An Update on my Time as Entrepreneur
Next week marks three years since I left Terrafugia, which was the last time I worked as an employee. Since then I’ve wandered through various entrepreneurial roles and projects. In January 2013 I started tracking how I spend my work time. I now have 32 months of data (critics take note: this graph doesn’t include laundry or non-work stuff):
In green at the bottom there’s the rental property (MTL 7). I did a lot of maintenance this summer, like painting, and I had two turnovers, so it was the most intensive house work in a while. The house has been the underlying, ever-dependable “first business”.
In blue, dark red, and orange there’s ArtistBomb, Ghost Bear, and the BagPack. These projects all came and went. The BagPack is still being sold at low volume. ArtistBomb is still moving forward, soon to rebrand, but I’m largely hands off at this point.
Purple is MassLandlords. In the last six months I have finally settled onto MassLandlords as “the thing.” It’s now paying the rest of bills (what the house didn’t cover).
“MassLandlords development” in light purple was the bucket allocated to website work. It hasn’t received as much focus as the first summer after launch. That’s mostly because the management piece has ballooned. I’ve tried to straighten out membership lists, event marketing, accounting, and partnerships. We’re up to over 900 members consistently, and I think any day now we’ll announce an average membership of over 1,000. (It’s hard when two thirds of members still don’t have a credit card on file.) We have five partner locations (Boston, Springfield, Southbridge, Marlborough, and Worcester).
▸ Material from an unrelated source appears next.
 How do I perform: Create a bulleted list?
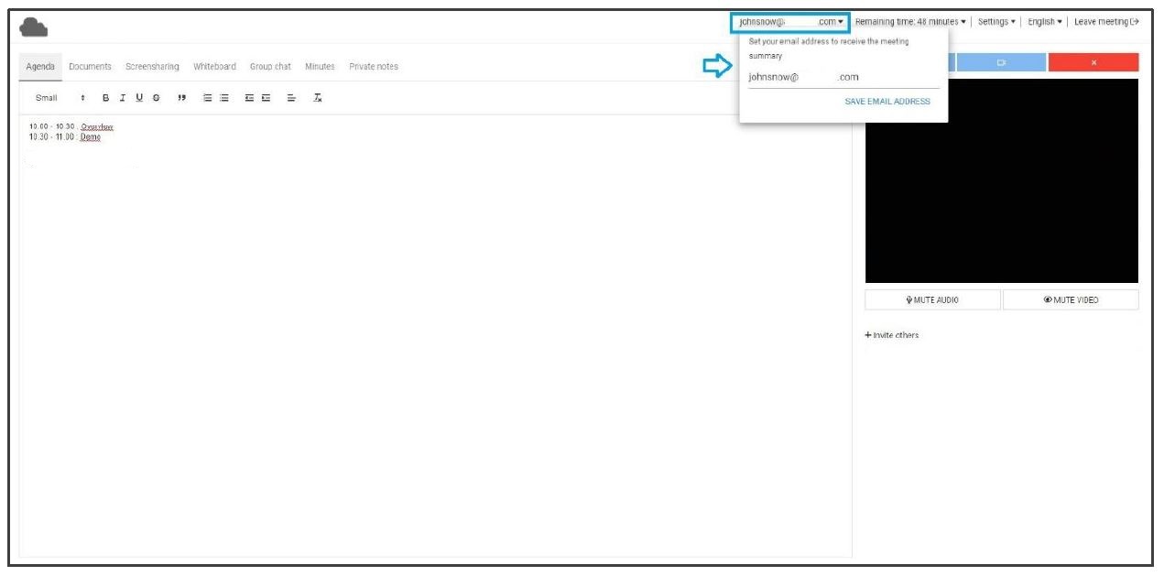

The big change has been the growth of the salmon colored streak, my new focus on public policy advocacy (ppa). In particular, I was asked to sit on the Massachusetts Senate Special Commission on Housing. There was a good idea floating around about homelessness and it looked like a win-win-win. I put some time into advocating for it. There’s a program in Seattle that does exactly what we need. The Commonwealth, the homeless, and landlords could all be better off. The details are unimportant but you can read about them elsewhere.
I sat on the commission with representatives of quasi-governmental non-profits that administer social benefits and advocate for tenant rights. They receive tens of millions of dollars annually (in one case, over $100 million annually) and have become experts at getting their way. They took our win-win-win, something for which we had real data, and ran it through the steamroller of their ideology. It hardly resembles what we had in mind.
The experience has chastened me. Without equivalent funds and back channel influence, landlords cannot hope to contribute to policy discussions on equal footing. Just as a poor person’s lone attorney can be buried by the opposing team’s paperwork, the relatively poor MassLandlords was buried by the big money advocates.
It was my first glimpse into the political bottomless pit. There is apparently no amount of third party data that can overcome ideology. There is only money and time and the stamina to outshout each other. MassLandlords could easily fall into this bottomless pit. In fact, this is where the old landlord trade association ended up.
Maybe someday we’ll be in a better position to advocate for data-based policy decisions. For now, I think I’ll return to putting my time into management.